The paper realizes that there is no correlation between high per pupil expenditures and academic performance, but still can't get a grip on advocating for more school choice. In NYC Mayor Bloomberg has just about doubled the ed budget with truly meager-and scandalously meager-returns on performance. Continuing to shovel multi-millions of dollars into this failing public educational enterprise-really a cash cow for teacher sand administrators-does students both rich and poor no damn good. But it sure gives you a good idea where the Times' head is at-right up its high taxed, share the wealth, posterior.
But the Times is not simply an obstructionist and, like the stopped clock, is right twice on what needs to be with the state's budget. First on Medicaid: "New York’s Medicaid program— the joint state-federal health insurance for the poor — is expected to spend far more than any other state’s, including the programs in California and Texas, which have much larger populations. In part that is due to the high cost of medical care around New York City. But New York’s eligibility terms and benefits are some of the most generous in the nation. It ranks near the top in providing “optional benefits,” such as dental coverage and long-term care. And it spends more than any other state per enrollee on care for the elderly and disabled."
Of course, the paper shies away from its own observations and concludes that: "Any cuts must try to minimize harm to patients and communities. Unfortunately, cuts in Medicaid could be almost three times as painful as other cuts: if Albany cuts $2 billion, local governments automatically cut at least $750 million and New York will lose $2.75 billion in federal funds, for a total reduction of $5.5 billion." It is precisely this federal spigot, however, that feeds the cycle of fiscal irresponsibility-and leads to the uncontrolled growth of government at all three levels.

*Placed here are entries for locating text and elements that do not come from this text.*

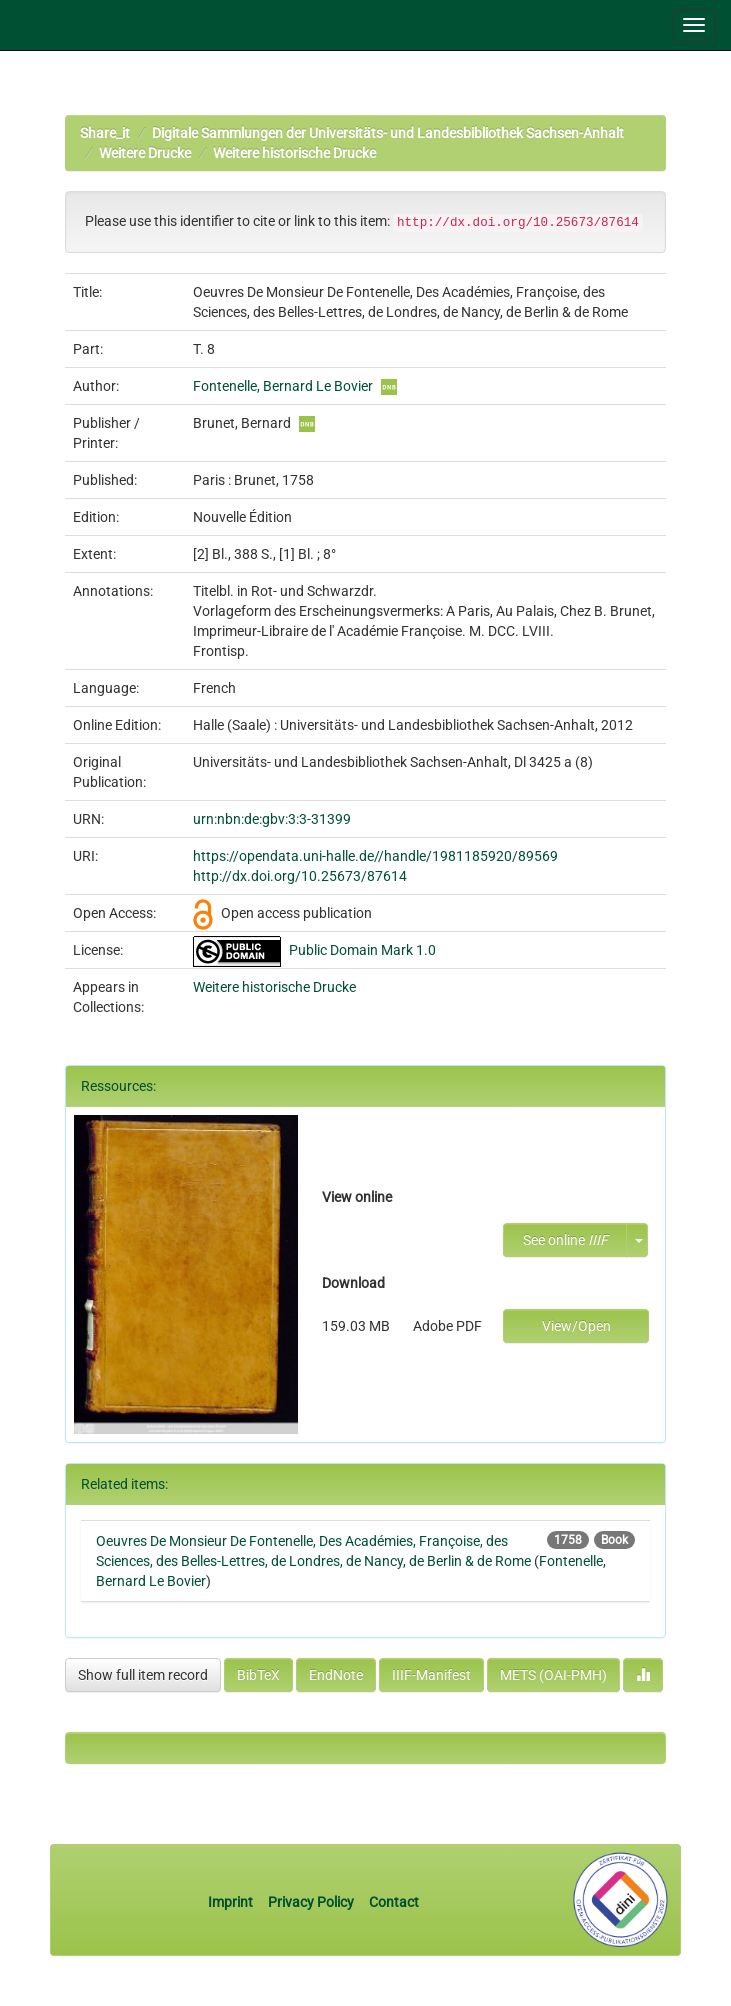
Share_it (105, 133)
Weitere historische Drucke (294, 153)
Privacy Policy (311, 1902)
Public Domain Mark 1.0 (362, 950)
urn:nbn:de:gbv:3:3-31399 (272, 819)
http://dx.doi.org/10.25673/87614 (300, 876)
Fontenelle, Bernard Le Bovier (283, 386)
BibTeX (258, 1675)
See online (565, 1240)
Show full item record (143, 1675)
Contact (394, 1902)
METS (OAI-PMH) (553, 1675)
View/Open (576, 1326)
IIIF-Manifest (431, 1675)
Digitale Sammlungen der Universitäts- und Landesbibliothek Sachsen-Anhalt (388, 133)
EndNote (336, 1675)
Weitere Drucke (145, 153)
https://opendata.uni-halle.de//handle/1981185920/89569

Then there is the issue of government workers: "New York will never get its fiscal house in order unless it deals with employees’ extremely generous benefits. By 2013, the average total compensation — salary, pension contribution and health insurance contribution — for a state employee will be $102,000. While private-sector workers pay about 20 percent of the cost of individual health insurance coverage on average, state employees contribute only 10 percent...The state must insist on higher contributions by all its workers to pensions and health insurance, a lower ceiling on the amount of overtime counted in pension calculations and wage increases in line with those in the economy at large."
So, on balance, the Times is making a contribution to Governor Cuomo's reform agenda in spite of its own high tax proclivities. Things are so bad in the state, that even the Times can't stick its head completely in the sand. That being said, we need to steer clear from the grasping nature of the paper's obsession with getting hold of more and more of the people's hard earned money.
Because, even while making a couple of sound arguments for reform, the Times can't seem to help itself-ending its long and winding analysis with the following call: "Mr. Cuomo and the Legislature should also be looking for other sources of revenue. A penny-per-ounce tax on sugary sodas could raise an estimated $465 million in the first fiscal year. This is a no-brainer."
Leaving us with-instead of a soupcon of admiration-a major migraine. The no brainer here is the need to not raise any more revenues-and for the governor to live up to his own campaign promises, pledges that the Times fails to understand form the core of his approach to the state's fiscal crisis. What the paper needs to understand is that government and the citizens both are tapped out-and, lacking the ability to be bailed out by a suspect Mexican billionaire, have simply had enough. Cuomo has drawn the appropriate line in the sand-making the tax advice of the Times happily irrelevant.